American basketball player (born 1991)

Kenneth Alan Manigault Jr. (born May 22, 1991) is an American professional basketball player for the Fukushima Firebonds of the B2 League. Listed at , he plays at the small forward position.

==High school career==
Manigault attended Pinewood Preparatory School for four years, and his team won the state championship for four consecutive years. He was named SCISA Player of the Year.

==College career==
On August 6, 2008, Manigault committed to Wichita State University. After one year at Wichita State, he transferred to the University of South Carolina-Aiken, but parted ways with the school after only playing in seven games. In his last year of college (2014-2015), Manigault represented the University of Pikeville in the NAIA, averaging 19 points, 7 rebounds, 3 assists, and 2 steals per game, and was named NAIA Player of the Year.

==Professional career==
===Early career===
Manigault's professional career began in Australia with the Goldfields Giants of the State Basketball League in the 2016 season. In September 2016, he spent a month on trial before signing a contract with AZS Koszalin until the end of the season. In July 2017, Manigault joined Tampereen Pyrintö. In April 2018, he renewed his contract with the team. On August 11, 2019, Manigault joined the Macau Black Bears of the ASEAN Basketball League. On August 31, 2020, he was signed by Elitzur Yavne and was released by them on December 2. On June 10, 2021, Manigault joined Fraser Valley Bandits. On October 30, he joined the Helsinki Seagulls.

===New Taipei Kings===
On October 29, 2022, Manigault signed with the New Taipei Kings of the P. LEAGUE+. On November 12, he made his PLG debut with 19 points, 6 rebounds, 5 assists, and 4 steals. On March 11, 2023, Manigault played 40 minutes and 13 seconds in the home game against Formosa Taishin Dreamers, and scored 22 points, 10 rebounds, 13 assists, and 10 steals, which was the first PLG record of four goals. On May 9, he scored 26 points, 16 rebounds, and 10 assists. Manigault played in 31 regular season games, averaging 18.29 points, 9.42 rebounds, 6.03 assists, and 3.52 steals per game. He also won the season's steals title with an average of 3.52 steals per game and won the second team of the year honors. On June 10, he scored a triple-double with 16 points, 18 rebounds, and 10 assists in Game 4 of the finals.
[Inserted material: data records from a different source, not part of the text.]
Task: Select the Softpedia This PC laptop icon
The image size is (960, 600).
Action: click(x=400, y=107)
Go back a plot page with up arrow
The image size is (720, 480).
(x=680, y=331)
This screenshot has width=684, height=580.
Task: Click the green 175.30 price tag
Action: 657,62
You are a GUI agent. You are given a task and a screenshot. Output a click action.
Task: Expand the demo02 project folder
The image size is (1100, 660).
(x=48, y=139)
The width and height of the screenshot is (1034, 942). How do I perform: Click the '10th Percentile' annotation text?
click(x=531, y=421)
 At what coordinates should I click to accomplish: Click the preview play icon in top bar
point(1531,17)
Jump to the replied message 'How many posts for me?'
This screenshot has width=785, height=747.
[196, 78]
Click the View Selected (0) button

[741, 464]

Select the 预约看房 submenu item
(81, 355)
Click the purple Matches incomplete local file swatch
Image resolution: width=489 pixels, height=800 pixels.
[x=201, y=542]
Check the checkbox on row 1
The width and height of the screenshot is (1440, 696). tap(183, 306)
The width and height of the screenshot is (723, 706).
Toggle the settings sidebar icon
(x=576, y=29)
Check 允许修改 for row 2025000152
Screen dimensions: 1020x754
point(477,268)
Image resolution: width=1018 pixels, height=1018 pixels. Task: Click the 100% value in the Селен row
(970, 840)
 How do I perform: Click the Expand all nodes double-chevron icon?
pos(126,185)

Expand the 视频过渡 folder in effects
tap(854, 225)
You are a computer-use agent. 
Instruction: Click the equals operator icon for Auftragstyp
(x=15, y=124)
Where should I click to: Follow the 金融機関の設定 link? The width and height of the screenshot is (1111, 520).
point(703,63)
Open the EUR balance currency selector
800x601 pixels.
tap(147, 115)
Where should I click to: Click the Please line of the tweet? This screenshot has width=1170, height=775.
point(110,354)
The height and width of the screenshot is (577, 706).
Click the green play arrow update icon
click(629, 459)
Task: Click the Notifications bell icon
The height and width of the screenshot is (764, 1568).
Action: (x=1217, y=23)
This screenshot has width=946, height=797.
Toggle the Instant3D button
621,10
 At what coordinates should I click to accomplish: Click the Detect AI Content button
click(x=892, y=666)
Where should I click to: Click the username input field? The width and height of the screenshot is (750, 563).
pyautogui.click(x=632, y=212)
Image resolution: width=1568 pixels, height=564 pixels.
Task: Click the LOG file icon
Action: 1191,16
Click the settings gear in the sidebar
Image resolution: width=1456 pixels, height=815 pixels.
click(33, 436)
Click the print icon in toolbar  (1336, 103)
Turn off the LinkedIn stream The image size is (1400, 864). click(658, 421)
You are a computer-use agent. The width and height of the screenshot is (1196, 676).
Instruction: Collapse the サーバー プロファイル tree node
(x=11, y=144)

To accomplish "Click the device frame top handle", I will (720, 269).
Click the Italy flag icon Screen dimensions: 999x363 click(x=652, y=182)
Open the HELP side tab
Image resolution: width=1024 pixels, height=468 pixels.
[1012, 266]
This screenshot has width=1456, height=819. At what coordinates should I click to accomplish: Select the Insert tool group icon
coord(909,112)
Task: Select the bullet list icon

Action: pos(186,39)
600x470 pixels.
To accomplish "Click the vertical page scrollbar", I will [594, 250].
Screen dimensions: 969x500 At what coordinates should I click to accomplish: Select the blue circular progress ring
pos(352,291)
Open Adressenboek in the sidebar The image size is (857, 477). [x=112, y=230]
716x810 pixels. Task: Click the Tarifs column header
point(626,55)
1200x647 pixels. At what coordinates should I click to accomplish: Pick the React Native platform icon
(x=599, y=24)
On June 18, 2023, New Taipei City Kings general manager James Mao announced that the team had re-signed Manigault to a one-year deal. On August 5, 2024 the Kings re-signed Manigault to another one-year deal. On January 21, 2025, he scored a triple-double with 17 points, 10 rebounds, and 10 assists in the East Asia Super League (EASL) game against Busan KCC Egis. In January, Manigault averaged 16 points, 10.5 rebounds, 7 assists, and 4.5 steals per game. On January 27, he was selected as the EASL Player of the Month and the Team of the Month for January 2024-25. On March 22, Manigault scored 15 points, 12 rebounds, and 10 assists in the match against Taipei Taishin Mars. In the 2024-25 season, he was selected to the TPBL's annual defensive first team and annual second team. On July 5, the New Taipei Kings announced that Manigault will be leaving the Kings And the TPBL after winning back-to-back championships.

===Fukushima Firebonds===
On July 7, 2025, Manigault signed with the Fukushima Firebonds of the B2 League. At the end of the 2025–26 season, he became the B2 steals leader with an average of 2.5 steals.

==Personal life==
Manigault is the cousin of Khris Middleton and the nephew of Earl Manigault, both basketball players. His wife Sarah is his personal physical therapist.